● Work to complete: Only one stretch of the listing below is wanted. Begin at the line that has "Given: Click the", stop after the line that has "1280x720 pixels.", and repeat every line in between exactly.

● Materials provided:

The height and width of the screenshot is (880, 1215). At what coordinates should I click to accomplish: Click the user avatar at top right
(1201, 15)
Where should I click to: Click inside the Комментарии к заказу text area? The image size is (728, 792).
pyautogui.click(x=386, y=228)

==

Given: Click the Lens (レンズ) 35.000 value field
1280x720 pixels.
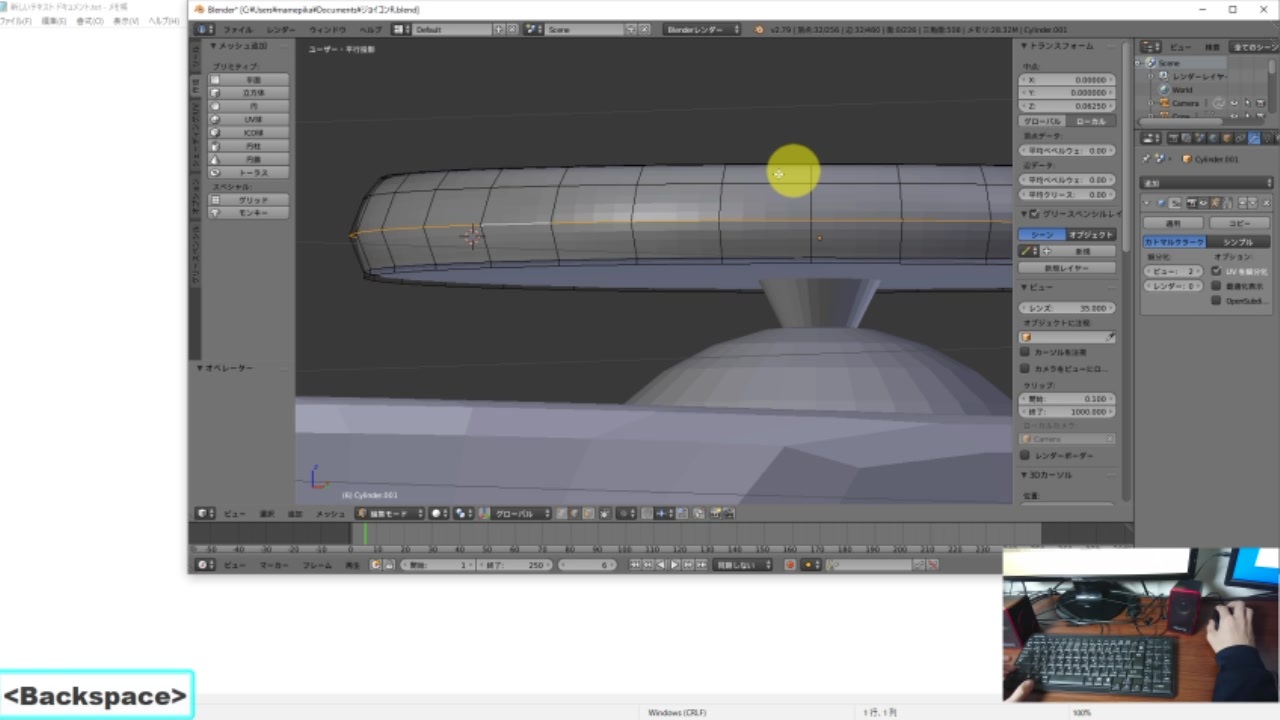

● Exercise answer:
Given: Click the Lens (レンズ) 35.000 value field
1280x720 pixels.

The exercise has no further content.